How to Use a CPR Mask for Rescue Breathing

A pocket mask, often called a CPR mask, is a portable barrier device designed to facilitate rescue breathing during cardiopulmonary resuscitation (CPR) while protecting the rescuer. This device typically consists of a clear plastic face piece and a one-way valve. The valve allows the rescuer’s breath to enter the victim’s lungs but prevents the victim’s exhaled air or bodily fluids from reaching the rescuer, significantly lowering the risk of pathogen transmission. The transparent material also allows the rescuer to observe the victim’s lip color and check for any visible obstructions. Using a pocket mask enables the delivery of more effective ventilation than mouth-to-mouth alone by improving the seal and air volume.

Preparing the Victim and Equipment

Before applying the mask, the rescuer must ensure the scene is safe and the victim is lying supine on a firm, flat surface. The victim’s responsiveness and breathing status must be quickly assessed, and emergency medical services should be activated immediately if they are unresponsive and not breathing normally. Ensure the one-way valve is securely attached to the mask body before use. The victim’s airway must be opened before the mask is placed using the head-tilt/chin-lift maneuver. This technique involves placing one hand on the forehead and two fingers of the other hand under the bony part of the chin, gently tilting the head backward and lifting the chin forward.

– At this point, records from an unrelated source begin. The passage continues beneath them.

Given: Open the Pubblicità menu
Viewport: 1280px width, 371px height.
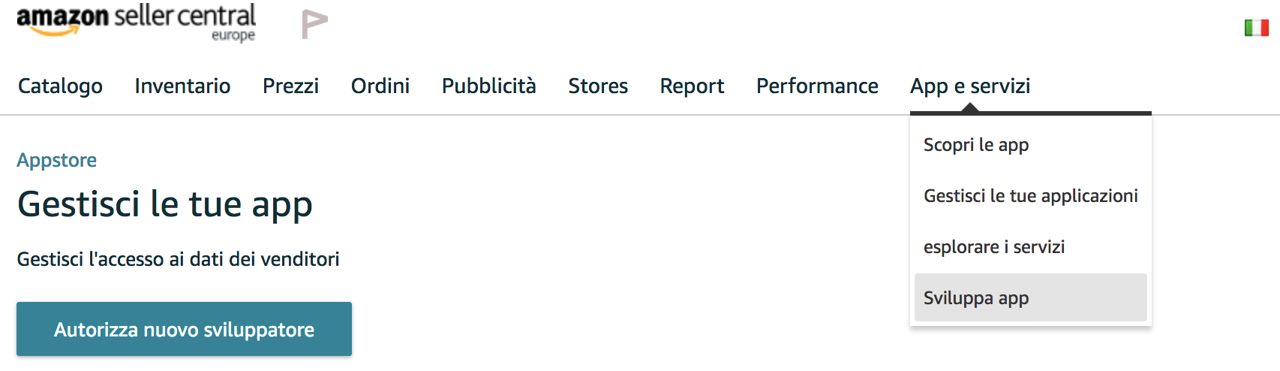Looking at the screenshot, I should click(488, 86).
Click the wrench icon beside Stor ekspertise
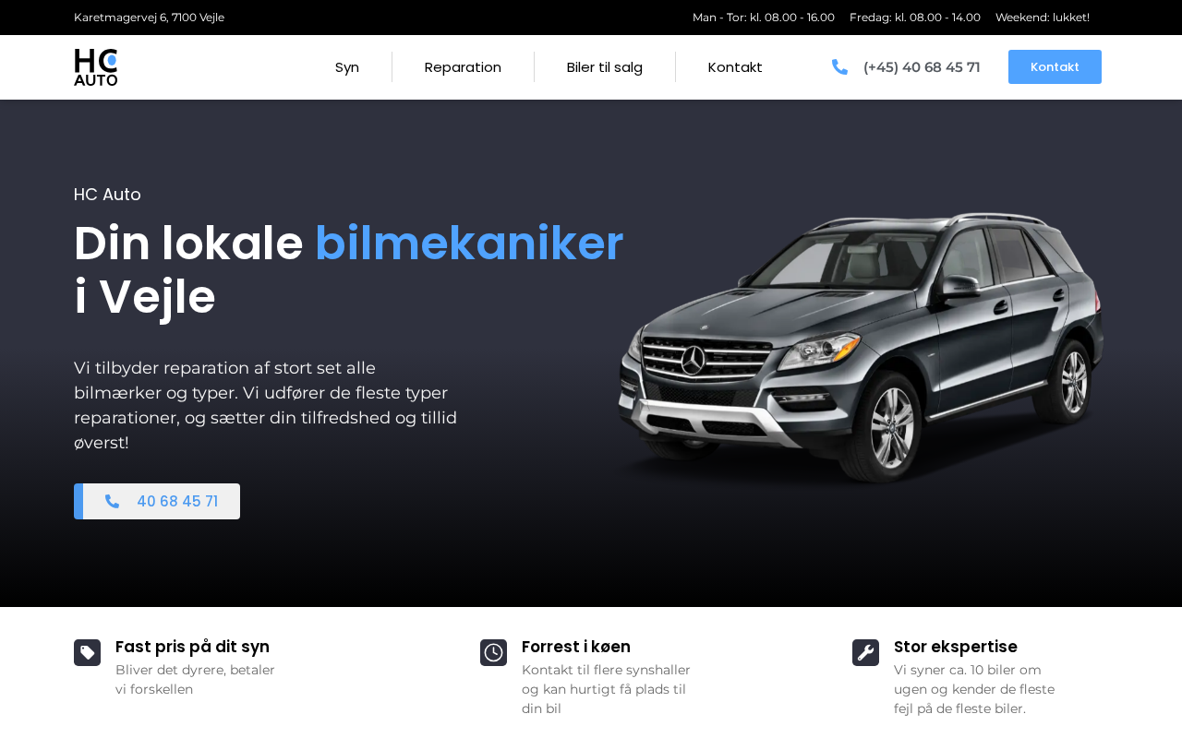The image size is (1182, 738). (x=865, y=652)
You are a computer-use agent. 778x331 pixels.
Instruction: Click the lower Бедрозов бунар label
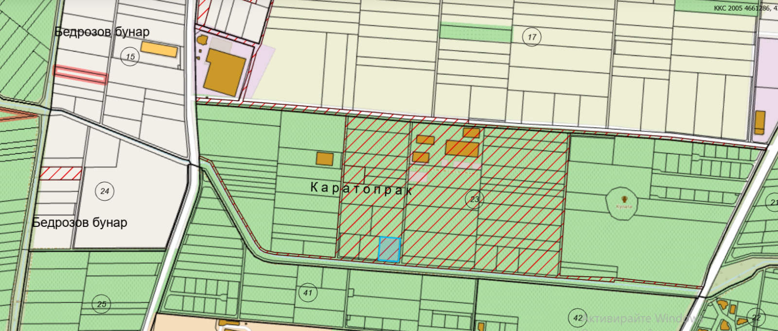pyautogui.click(x=80, y=223)
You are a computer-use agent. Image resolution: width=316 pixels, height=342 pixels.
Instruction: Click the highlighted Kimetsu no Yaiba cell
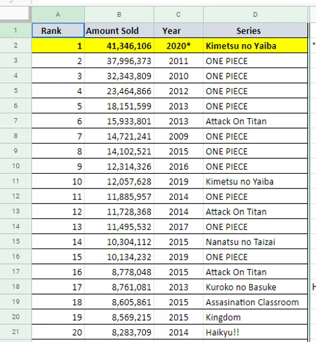[x=255, y=46]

The pocket mask is positioned over the victim’s face, ensuring the pointed end is over the bridge of the nose and the base covers the lower lip and chin. This alignment establishes the foundation for an airtight seal across both the nose and mouth. Proper positioning ensures the subsequent hand placement can effectively hold the mask while maintaining the open airway.

Achieving a Secure Seal and Delivering Breaths

A secure seal and open airway must be maintained concurrently using the “E-C clamp” technique. The rescuer should kneel at the victim’s head to gain optimal leverage. The thumb and index finger of the hand closest to the top of the victim’s head form a “C” shape, pressing down on the edges of the mask to create the seal. The remaining three fingers form an “E” shape, hooking under the bony angle of the victim’s jaw. These “E” fingers lift the jaw upward into the mask while maintaining the head-tilt, keeping the airway open.

To deliver a breath, the rescuer places their mouth over the one-way valve and exhales steadily over approximately one second. The goal is to provide just enough air volume to make the victim’s chest visibly rise. Watching for this visible chest rise confirms that the air is successfully entering the lungs. After the chest rises, the rescuer should remove their mouth to allow the victim to passively exhale before delivering the next ventilation, following established CPR ratios.

Safety Measures and Troubleshooting

After the emergency concludes, the mask should be properly cleaned and disinfected if it is a reusable model. If the mask is single-use, it must be disposed of according to biohazard protocols.

If the first attempt to ventilate the victim fails and the chest does not rise, the rescuer must quickly troubleshoot the issue. The most common reasons for failed ventilation are an improper seal or an insufficiently opened airway. The first corrective action is to slightly reposition the victim’s head using the head-tilt/chin-lift and adjust the mask to improve the E-C clamp seal. If repositioning does not result in chest rise on the second attempt, the rescuer should proceed with the appropriate foreign-body airway obstruction maneuvers before attempting further ventilations.